The tremendous fact is that our fallen human nature can be redeemed, or renewed, or regenerated, by this new manhood of Christ; we can really share in the new humanity of Christ and, of special importance here, we can really share in his redemptive work. This new humanity of Christ is a permanent thing, it is not simply the human nature of Christ which he "had" during his life on earth,
but the new all-embracing humanity now risen, ascended, and glorified- unrestricted by time and space, in which we can truly share. When we speak about "putting off the old Adam and putting on the new Man" we are not talking of possible moral effort but of a certain acquired status. Dr Mascall sums it up thus: "It is almost universally assumed to-day that becoming a Christian means in essence the adoption of a new set of beliefs or the initiation of a new mode of behaviour. A Christian would be defined as one who ' believes in Christ' or ' worships Christ' or ' tries to follow Christ's teaching'.
Now it is far from my purpose to belittle either Christian dogma or Christian ethics. Nevertheless, it must be pointed out that to define the essence of Christianity in terms either of belief or of practice involves the neglect of two principles that are fundamental to all sound theology. The former of these is that the act of God precedes and is presupposed by the acts of man: ' Herein is love, not that we loved God, but that he loved us'; 'Ye have come to know God, or rather to be known of God.'
The second is that what a being is precedes what it does; our actions are a consequence of what we are. ... It will follow from this that the Christian should be defined not in terms of what he himself does, but of what God has made him to be. Being a Christian is an ontological fact, resulting from an act of God.
"What, then, is this act by which God makes a man into a Christian? It is, the New Testament assures us, incorporation into the human nature of Christ, an incorporation by which the very life of the Man Christ Jesus is communicated to us and we are re-created in him. 'I am the vine; ye are the branches'; ' If any man is in Christ, he is a new creature', or 'there is a new creation'; we have been 'grafted into' Christ like shoots into a tree.
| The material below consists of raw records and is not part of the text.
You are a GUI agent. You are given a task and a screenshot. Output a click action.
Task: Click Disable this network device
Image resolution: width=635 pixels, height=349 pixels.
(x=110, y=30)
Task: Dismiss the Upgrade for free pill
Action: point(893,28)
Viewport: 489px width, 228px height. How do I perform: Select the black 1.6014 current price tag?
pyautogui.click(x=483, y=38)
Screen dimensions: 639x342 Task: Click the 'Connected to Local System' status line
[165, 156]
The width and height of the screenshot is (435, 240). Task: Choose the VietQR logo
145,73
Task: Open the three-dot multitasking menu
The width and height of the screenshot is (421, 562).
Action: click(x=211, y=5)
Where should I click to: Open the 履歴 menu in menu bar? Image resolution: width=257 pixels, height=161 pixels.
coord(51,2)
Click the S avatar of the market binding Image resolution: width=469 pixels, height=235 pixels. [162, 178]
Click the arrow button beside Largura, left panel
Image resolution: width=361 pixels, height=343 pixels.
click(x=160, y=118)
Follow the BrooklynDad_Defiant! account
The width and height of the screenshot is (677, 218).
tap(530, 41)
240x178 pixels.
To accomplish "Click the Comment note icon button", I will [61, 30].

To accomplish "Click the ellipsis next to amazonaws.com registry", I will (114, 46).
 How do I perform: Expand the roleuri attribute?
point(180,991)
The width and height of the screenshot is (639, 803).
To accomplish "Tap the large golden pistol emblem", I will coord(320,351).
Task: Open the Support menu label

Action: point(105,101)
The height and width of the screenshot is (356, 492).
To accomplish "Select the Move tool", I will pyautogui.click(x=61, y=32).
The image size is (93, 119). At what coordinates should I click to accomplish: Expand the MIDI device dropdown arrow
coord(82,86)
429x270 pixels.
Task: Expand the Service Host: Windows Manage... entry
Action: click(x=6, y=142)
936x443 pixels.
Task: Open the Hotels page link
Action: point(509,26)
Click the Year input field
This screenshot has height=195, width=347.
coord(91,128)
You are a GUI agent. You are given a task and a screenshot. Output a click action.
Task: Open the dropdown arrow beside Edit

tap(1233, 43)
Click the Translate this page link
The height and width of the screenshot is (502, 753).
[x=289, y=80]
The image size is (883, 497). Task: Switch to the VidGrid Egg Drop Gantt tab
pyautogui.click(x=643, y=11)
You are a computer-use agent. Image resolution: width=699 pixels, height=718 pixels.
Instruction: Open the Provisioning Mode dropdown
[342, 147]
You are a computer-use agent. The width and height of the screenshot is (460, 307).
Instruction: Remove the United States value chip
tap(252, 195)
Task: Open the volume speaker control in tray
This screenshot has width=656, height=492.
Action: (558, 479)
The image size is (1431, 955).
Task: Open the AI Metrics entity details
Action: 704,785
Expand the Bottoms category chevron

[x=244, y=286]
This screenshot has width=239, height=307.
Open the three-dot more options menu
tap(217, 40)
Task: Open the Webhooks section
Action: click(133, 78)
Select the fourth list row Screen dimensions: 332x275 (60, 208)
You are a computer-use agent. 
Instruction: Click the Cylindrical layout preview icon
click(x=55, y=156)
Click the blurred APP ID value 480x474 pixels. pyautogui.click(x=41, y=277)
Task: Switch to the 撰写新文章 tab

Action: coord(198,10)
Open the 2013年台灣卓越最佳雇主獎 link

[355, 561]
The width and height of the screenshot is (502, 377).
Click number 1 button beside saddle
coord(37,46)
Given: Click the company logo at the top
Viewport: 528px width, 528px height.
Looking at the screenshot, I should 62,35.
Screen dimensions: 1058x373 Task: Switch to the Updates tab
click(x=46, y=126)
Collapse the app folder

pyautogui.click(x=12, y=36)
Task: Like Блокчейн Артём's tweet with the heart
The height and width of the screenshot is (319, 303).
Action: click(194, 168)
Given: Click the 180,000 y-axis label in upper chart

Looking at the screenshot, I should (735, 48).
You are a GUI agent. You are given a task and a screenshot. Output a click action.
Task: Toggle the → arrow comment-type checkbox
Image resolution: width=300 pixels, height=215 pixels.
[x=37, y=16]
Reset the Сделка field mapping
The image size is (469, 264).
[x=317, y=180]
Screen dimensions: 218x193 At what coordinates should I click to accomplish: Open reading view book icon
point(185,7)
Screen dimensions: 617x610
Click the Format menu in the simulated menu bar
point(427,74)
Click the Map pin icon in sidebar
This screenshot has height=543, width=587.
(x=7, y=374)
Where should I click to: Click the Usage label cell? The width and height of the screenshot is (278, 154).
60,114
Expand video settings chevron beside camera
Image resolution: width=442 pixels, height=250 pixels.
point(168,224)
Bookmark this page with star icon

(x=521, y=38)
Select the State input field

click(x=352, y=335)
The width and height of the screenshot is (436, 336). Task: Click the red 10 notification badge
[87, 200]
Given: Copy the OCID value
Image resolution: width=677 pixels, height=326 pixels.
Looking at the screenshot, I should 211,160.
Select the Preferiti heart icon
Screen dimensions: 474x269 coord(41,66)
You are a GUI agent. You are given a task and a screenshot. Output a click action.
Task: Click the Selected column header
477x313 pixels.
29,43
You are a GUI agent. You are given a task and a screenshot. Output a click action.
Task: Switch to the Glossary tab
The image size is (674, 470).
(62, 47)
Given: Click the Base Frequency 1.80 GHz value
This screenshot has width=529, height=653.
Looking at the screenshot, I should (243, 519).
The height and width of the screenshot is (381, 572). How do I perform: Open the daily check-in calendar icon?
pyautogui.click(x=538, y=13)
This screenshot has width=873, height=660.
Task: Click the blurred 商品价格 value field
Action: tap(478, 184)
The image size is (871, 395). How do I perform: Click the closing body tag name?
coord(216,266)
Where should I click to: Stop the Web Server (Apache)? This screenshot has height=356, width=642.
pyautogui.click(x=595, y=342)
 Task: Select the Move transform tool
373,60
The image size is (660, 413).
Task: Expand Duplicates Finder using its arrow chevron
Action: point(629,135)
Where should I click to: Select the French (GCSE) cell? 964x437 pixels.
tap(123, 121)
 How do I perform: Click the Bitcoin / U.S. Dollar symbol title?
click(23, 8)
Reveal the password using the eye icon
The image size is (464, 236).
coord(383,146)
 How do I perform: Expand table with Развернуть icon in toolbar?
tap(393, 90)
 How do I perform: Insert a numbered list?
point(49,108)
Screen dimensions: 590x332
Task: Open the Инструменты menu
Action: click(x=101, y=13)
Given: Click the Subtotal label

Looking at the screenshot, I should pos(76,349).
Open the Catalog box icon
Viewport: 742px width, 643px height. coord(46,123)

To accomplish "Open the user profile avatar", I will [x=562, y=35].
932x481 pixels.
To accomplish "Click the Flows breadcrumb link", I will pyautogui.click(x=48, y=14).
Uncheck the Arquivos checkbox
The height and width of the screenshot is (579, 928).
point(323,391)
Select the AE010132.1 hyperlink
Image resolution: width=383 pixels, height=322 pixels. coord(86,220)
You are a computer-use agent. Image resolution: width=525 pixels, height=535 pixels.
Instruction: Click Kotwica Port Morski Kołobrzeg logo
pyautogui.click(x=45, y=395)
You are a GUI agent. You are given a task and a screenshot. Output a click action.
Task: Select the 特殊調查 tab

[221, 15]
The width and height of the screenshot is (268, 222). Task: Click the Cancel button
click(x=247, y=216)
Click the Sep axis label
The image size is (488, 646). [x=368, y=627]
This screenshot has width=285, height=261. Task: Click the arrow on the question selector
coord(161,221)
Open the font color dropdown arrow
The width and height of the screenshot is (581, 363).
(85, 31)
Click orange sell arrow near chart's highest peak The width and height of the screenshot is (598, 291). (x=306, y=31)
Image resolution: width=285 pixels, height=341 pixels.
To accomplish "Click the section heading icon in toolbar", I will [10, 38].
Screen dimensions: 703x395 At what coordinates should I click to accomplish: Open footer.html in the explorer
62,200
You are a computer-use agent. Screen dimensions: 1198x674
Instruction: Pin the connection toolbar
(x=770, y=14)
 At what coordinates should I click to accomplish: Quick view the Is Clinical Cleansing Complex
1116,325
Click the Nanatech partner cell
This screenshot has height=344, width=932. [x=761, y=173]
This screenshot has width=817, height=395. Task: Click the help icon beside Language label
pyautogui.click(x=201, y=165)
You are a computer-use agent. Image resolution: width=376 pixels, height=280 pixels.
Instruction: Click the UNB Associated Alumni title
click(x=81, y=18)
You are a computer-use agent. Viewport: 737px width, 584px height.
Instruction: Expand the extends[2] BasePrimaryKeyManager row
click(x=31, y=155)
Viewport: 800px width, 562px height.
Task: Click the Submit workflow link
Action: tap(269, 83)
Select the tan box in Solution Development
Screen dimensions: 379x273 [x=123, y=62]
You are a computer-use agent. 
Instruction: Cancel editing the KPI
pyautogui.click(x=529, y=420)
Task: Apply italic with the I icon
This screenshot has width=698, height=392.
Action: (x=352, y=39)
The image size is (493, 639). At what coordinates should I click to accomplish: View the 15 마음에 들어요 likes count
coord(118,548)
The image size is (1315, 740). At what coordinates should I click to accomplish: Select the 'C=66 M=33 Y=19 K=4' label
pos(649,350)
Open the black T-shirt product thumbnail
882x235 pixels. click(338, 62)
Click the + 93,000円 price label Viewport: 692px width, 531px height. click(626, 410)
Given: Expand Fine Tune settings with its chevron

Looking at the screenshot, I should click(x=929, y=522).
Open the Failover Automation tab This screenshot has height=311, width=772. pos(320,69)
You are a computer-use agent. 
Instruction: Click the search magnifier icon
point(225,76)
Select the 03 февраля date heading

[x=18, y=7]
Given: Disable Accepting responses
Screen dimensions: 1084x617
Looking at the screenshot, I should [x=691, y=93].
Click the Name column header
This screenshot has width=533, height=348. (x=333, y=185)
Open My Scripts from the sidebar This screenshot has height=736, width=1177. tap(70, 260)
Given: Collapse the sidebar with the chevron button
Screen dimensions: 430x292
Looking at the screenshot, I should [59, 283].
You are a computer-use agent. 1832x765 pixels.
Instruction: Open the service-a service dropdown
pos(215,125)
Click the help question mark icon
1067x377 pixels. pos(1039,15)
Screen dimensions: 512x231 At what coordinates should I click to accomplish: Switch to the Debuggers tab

The Christian is a man to whom something has happened, something moreover which is irreversible and which penetrates to the very roots of his being; be is a man who has been re-created in, and into, Christ.
"Now the basis of this ontological change by which a man becomes a Christian is the permanence of the human nature of Christ. We have already seen . . . how necessary it is to hold that the divine Word really became flesh, that he united to himself, unconfusedly and inseparably, a concrete human nature, and that that human nature, though glorified by his Resurrection and Ascension and no longer subject to the limitations which governed it during the period of his humiliation, is nevertheless still in existence and still fully human. As the Epistle to the Hebrews teaches, it is with his manhood still intact and for ever united to his divine Person that Christ has entered into the realm of the 'heavenlies', there to make perpetual intercession for us. The re-creation of manhood in Christ was not finished when, in the womb of Mary, he had united a perfect and unblemished human nature to himself, or even when in that human nature, by his death on Calvary, he had, as our representative, offered to the Father the oblation of love and obedience that we were powerless to offer ourselves. The truth is not merely that in Christ the new creation was effected on our behalf, but that through our union with him it is to be brought about in each one of us. Becoming a Christian means being re-created by being incorporated into the glorified manhood of the ascended Christ, so that, in the words of the Epistle to the Ephesians, we are raised up with him and made to sit with him in the heavenly places, in Jesus Christ."